Java MD5 encoder not match with C# MD5CryptoServiceProvider

Question

I am trying to generate C# MD5CryptoServiceProvider to encode string and Java MessageDigest.getInstance("MD5") to encode string, but both outputs are different. There are so many sample are already available on stackoverlflow but still stuck on some where.

Following is my C# code:

MD5CryptoServiceProvider md5Hasher = new MD5CryptoServiceProvider();
    Byte[] hashedDataBytes = null;
    UTF8Encoding encoder = new UTF8Encoding();

    hashedDataBytes = md5Hasher.ComputeHash(encoder.GetBytes("NSI#1234@"));
    string strPassword = string.Empty;
    foreach (byte b in hashedDataBytes)
    {
        strPassword = strPassword + b.ToString();
    }
    return strPassword;

The C# code is freeze code, i have not permission to change this code.

Following is my Java code:

MessageDigest messageDigest = MessageDigest.getInstance("MD5");
byte[] digest = messageDigest.digest("NSI#1234@".getBytes("UTF-8"));
String hash = new BigInteger(1, digest).toString();
System.out.println(hash);

C# code output: 158163028351382321031971922721528189209213

Java Code output: 210864369951346339831795420458152481237

C# generate 42 number and java generate 39 number. if i change the value of new BigInteger(1, digest).toString(8) it generates 43 number and if i change new BigInteger(1, digest).toString(9) it generates 41 number.

*Information shown*.
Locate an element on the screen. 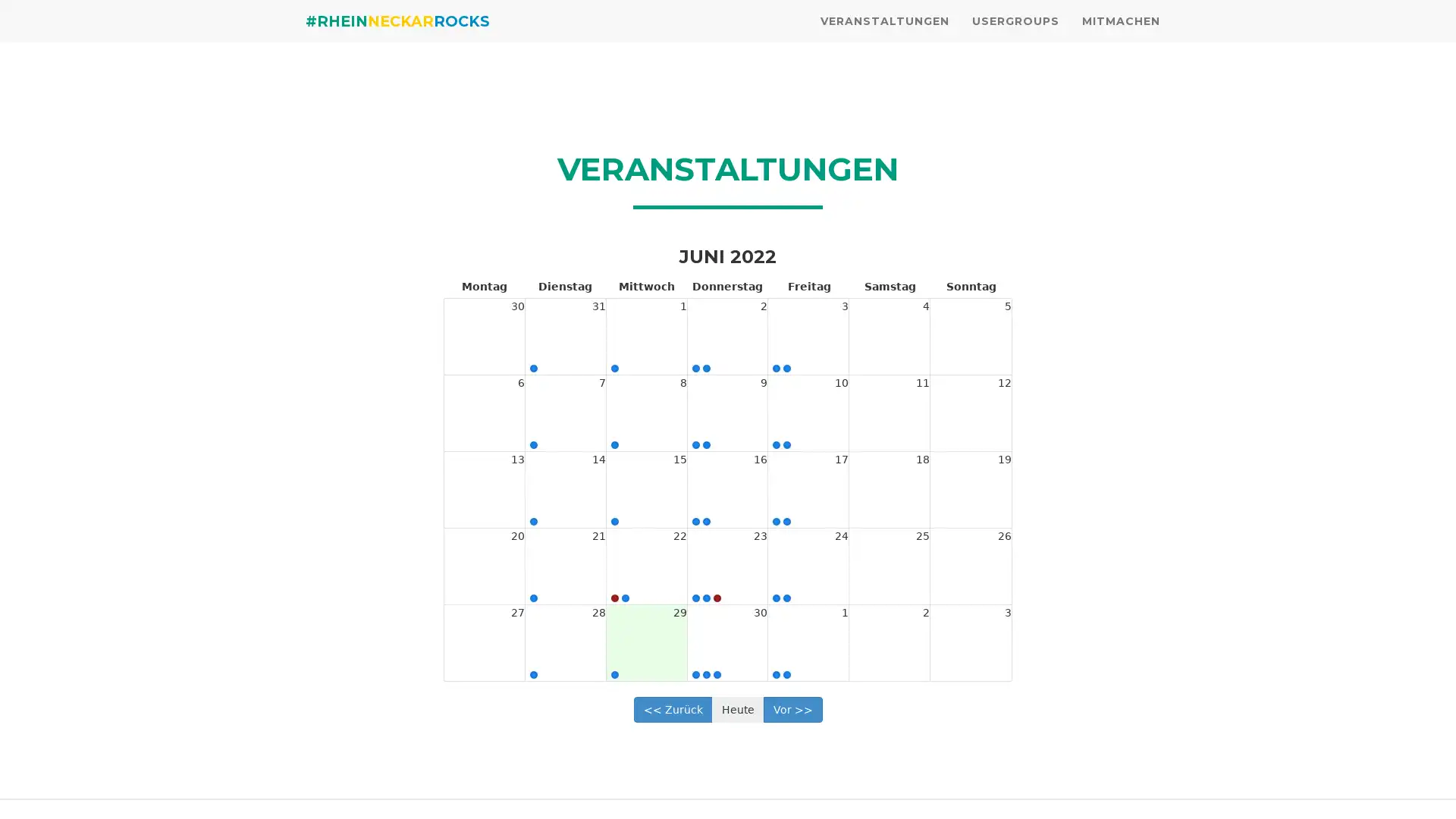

*Set problem*. Pick up the question about mismatched Java and C# MD5 outputs after its final sentence and keep writing it.

*Response to this task*.
Your C# foreach to concatenate the byte values as string is not equivalent to your use of `BigInteger` in Java to construct a number and then toString it. — Mark Rotteveel, Jan 29 '15 at 13:55
Your C# code makes less sense than your java code (although usually you'd output the byte array directly as a hexadecimal string in both languages). — Mark Rotteveel, Jan 29 '15 at 14:00
If you have requirements such as "I can't change the C# code" please specify those *in the question to start with*. — Jon Skeet, Jan 29 '15 at 14:06

score 3 · Accepted Answer · edited May 23 '17 at 12:12

3

Neither your C# code nor your Java code are good ways to convert a hash to a string. I strongly suspect you've got the same bytes in both cases, but you're converting them to strings differently.

Your C# code is just converting each byte to its decimal representation. (It's also doing so with repeated string concatenation. Ick.) Your Java code will ignore leading 0s and is currently using decimal. You can call toString(16) to produce hex, but it will still ignore leading zeroes.

If you definitely want hex, you can use BitConverter.ToString(byte[]) to get a hex representation in .NET, although you may want to remove the - it will place between each byte; in Java there are various libraries available such as Apache Commons Codec (Hex) or Guava (BaseEncoding.base16()). Or use some code from one of the many answers to hex encoding in Java on Stack Overflow, such as this one.

Alternatively, you could use Base64 - again, there are multiple options available, such as BitConverter.ToBase64String in .NET and the iharder public domain library for Java.

If your C# code is truly frozen (run to the hills!) then the equivalent (well, slightly cleaner) Java code would be something like:

StringBuilder builder = new StringBuilder();
for (byte b : digest) {
    builder.append(b & 0xff); // Convert signed to unsigned
}

I'd also urge you to use StandardCharsets.UTF_8 if you're using Java 7+.

But I would strongly advise fixing the C# code if you possibly can. Even if you're in "code freeze" that presumably doesn't prohibit you from fixing important bugs - and if you're storing these values, it'll be a lot easier to fix this now than it will to do so later.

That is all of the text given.